Rheumatology Unit, Massachusetts General Hospital and Harvard Medical School, Boston, Massachusetts, USA.
Division of Rheumatology, Allergy, and Immunology, Massachusetts General Hospital and Harvard Medical School, Boston, Massachusetts, USA.
Ann Rheum Dis. 2018 Sep;77(9):1333-1338. doi: 10.1136/annrheumdis-2018-213452. Epub 2018 May 14.
Renal transplantation is the optimal treatment for selected patients with end-stage renal disease (ESRD). However, the survival benefit of renal transplantation among patients with ESRD attributed to granulomatosis with polyangiitis (GPA) is unknown.
We identified patients from the United States Renal Data System with ESRD due to GPA (ESRD-GPA) between 1995 and 2014. We restricted our analysis to waitlisted subjects to evaluate the impact of transplantation on mortality. We followed patients until death or the end of follow-up. We compared the relative risk (RR) of all-cause and cause-specific mortality in patients who received a transplant versus non-transplanted patients using a pooled logistic regression model with transplantation as a time-varying exposure.
During the study period, 1525 patients were waitlisted and 946 received a renal transplant.
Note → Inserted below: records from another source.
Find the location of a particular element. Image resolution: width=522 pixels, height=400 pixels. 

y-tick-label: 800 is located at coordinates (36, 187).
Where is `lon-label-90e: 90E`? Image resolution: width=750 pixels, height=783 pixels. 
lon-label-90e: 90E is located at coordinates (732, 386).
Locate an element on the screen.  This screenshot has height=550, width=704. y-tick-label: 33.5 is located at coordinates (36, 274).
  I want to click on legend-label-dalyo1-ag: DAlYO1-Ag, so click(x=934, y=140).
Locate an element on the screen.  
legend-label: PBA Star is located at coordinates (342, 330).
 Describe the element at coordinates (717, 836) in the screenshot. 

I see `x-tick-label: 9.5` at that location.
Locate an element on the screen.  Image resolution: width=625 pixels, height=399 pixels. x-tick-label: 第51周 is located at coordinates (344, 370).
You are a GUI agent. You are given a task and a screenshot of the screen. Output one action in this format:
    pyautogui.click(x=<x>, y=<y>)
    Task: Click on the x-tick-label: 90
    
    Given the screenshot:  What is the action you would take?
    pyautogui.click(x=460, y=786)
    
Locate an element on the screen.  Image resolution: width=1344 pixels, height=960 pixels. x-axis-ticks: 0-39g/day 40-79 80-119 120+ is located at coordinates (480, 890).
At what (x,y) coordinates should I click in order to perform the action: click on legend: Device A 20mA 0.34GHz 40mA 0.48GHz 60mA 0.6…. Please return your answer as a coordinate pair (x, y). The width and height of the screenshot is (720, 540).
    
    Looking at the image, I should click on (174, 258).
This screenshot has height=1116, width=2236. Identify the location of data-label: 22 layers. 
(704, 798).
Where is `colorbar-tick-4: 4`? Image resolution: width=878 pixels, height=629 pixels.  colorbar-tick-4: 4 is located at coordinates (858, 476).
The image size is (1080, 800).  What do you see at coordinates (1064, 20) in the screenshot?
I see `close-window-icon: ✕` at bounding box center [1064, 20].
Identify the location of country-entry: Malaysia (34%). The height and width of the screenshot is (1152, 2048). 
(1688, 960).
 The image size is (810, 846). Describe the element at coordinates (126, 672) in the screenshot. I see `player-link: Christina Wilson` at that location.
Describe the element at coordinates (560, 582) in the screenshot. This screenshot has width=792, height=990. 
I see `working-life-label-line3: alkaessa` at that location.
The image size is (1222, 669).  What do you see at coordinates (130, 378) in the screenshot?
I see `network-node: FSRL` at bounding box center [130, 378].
Receiving a renal transplant was associated with a 70% reduction in the risk of all-cause mortality in multivariable-adjusted analyses (RR=0.30, 95% CI 0.25 to 0.37), largely attributed to a 90% reduction in the risk of death due to cardiovascular disease (CVD) (RR=0.10, 95% 0.06-0.16).
Renal transplantation is associated with a significant decrease in all-cause mortality among patients with ESRD attributed to GPA, largely due to a decrease in the risk of death to CVD. Prompt referral for transplantation is critical to optimise outcomes for this patient population.
肾移植是治疗特定终末期肾病(ESRD)患者的最佳方法。然而,对于患有肉芽肿性多血管炎(GPA)导致的 ESRD 患者,肾移植的生存获益尚不清楚。
我们从 1995 年至 2014 年间的美国肾脏数据系统中确定了患有 GPA 导致的 ESRD(ESRD-GPA)的患者。我们将分析仅限于等待移植的患者,以评估移植对死亡率的影响。我们对患者进行随访,直至死亡或随访结束。我们使用汇总逻辑回归模型,将移植作为时变暴露,比较接受移植和未接受移植的患者的全因死亡率和病因特异性死亡率的相对风险(RR)。
在研究期间,有 1525 名患者等待移植,其中 946 名患者接受了肾移植。多变量调整分析显示,接受肾移植与全因死亡率降低 70%相关(RR=0.30,95%CI 0.25 至 0.37),这主要归因于心血管疾病(CVD)死亡率降低 90%(RR=0.10,95%CI 0.06 至 0.16)。
肾移植与 GPA 导致的 ESRD 患者的全因死亡率显著降低相关,这主要归因于 CVD 死亡率的降低。对于这一患者群体,及时转诊进行移植对于优化治疗结果至关重要。